Parts of the exercise
1: Please answer these questions using the RLHF article, one line each:
(a) Which university did the research come from?
(b) Into how many categories does the study divide AI "bullshit"?
(c) By about how much did paltering increase under RLHF?
2: Summarize the RLHF article in two sentences.

── Text for analysis

Why Helpful AI Isn’t Always Honest, The Truth About RLHF
- Sofia Ng
- Sep 9
- 2 min read
I’ve always enjoyed reading New Scientist, it’s one of those magazines that manages to bridge technical depth with accessible reading. A recent piece by James Woodford (1 August 2025) caught my eye: it explored new research out of Princeton University that argues our current AI training methods may be making large language models (LLMs) more likely to spout, well… bullshit.
And yes, that’s the researchers’ term, not mine.
The work, led by Jaime Fernández Fisac and colleagues, is available as a preprint on arXiv

Defining AI Bullshit
The study breaks down AI “bullshit” into five categories:
Empty rhetoric – flourishes of language that add style but little substance (“this red car combines style, charm, and adventure”).
Weasel words – vague claims hedged with “studies suggest” or “may help.”
Paltering – technically true statements that nonetheless mislead.
Unverified claims – assertions made without backing.
Sycophancy – flattering or overly agreeable responses.
Across thousands of model responses, spanning GPT-4, Gemini, and Llama, these patterns appeared consistently. And crucially, they got worse with one of today’s most common training methods.
The Reinforcement Problem
Most modern LLMs rely on reinforcement learning from human feedback (RLHF). This is the step where human evaluators “reward” models for answers that feel helpful, safe, or socially acceptable.
On paper, this makes sense. In practice, the Princeton team found RLHF increased bullshit behaviours dramatically:
Empty rhetoric increased nearly 40%
Paltering increased nearly 60%
Weasel words increased more than 25%
Unverified claims increased over 50%
Why? Because being seen as helpful often trumps being accurate. Nobody likes a long, nuanced rebuttal or an inconvenient truth, so models learn to favour confident, eloquent responses that secure approval.

────
── Extracted material

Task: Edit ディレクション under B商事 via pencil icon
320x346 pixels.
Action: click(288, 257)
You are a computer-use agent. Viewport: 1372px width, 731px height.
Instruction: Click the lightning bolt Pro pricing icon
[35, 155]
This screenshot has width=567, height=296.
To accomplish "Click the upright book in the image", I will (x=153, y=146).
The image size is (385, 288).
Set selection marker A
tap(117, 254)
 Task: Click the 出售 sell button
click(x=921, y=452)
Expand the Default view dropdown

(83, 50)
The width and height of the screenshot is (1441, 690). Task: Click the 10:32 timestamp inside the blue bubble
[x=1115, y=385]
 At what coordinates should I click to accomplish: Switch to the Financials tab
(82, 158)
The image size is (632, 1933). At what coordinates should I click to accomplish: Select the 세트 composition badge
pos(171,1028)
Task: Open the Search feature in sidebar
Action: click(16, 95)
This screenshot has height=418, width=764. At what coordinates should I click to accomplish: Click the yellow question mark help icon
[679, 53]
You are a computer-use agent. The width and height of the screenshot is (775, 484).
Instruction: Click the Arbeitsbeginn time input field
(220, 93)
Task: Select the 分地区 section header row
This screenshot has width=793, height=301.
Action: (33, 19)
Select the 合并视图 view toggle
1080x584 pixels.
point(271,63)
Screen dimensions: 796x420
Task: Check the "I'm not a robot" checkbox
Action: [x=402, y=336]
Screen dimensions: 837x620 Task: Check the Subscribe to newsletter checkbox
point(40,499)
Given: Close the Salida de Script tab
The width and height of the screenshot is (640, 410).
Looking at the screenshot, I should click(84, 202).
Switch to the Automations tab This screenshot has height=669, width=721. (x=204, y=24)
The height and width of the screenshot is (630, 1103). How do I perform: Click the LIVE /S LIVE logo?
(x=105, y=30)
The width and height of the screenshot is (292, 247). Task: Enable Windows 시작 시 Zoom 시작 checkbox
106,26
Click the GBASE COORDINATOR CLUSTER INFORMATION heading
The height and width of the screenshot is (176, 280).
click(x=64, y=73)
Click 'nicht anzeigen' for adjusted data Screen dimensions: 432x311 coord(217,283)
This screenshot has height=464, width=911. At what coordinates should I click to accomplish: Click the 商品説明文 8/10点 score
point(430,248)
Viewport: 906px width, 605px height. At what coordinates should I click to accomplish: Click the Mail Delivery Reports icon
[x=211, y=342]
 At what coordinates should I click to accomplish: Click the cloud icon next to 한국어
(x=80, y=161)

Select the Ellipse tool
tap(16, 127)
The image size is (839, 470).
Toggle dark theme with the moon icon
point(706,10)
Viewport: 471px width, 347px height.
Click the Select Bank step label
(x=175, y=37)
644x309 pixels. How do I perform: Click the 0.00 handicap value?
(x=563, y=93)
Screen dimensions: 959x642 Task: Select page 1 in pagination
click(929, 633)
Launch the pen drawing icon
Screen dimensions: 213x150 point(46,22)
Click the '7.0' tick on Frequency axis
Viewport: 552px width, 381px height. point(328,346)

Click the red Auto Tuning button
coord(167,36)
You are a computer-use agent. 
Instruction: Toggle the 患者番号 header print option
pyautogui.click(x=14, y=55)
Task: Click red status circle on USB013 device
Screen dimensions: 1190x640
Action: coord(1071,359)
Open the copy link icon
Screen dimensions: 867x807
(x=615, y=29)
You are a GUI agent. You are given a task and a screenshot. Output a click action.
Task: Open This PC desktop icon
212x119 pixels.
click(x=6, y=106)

────

List of answers
1:
(a) Princeton University
(b) Five
(c) Nearly 60%

2: The RLHF article describes Princeton research, led by Jaime Fernández Fisac, that sorts AI "bullshit" into five categories: empty rhetoric, weasel words, paltering, unverified claims, and sycophancy. These patterns appeared consistently in responses from GPT-4, Gemini, and Llama, and reinforcement learning from human feedback made them worse, raising paltering by nearly 60% and unverified claims by over 50%, because being seen as helpful often trumps being accurate.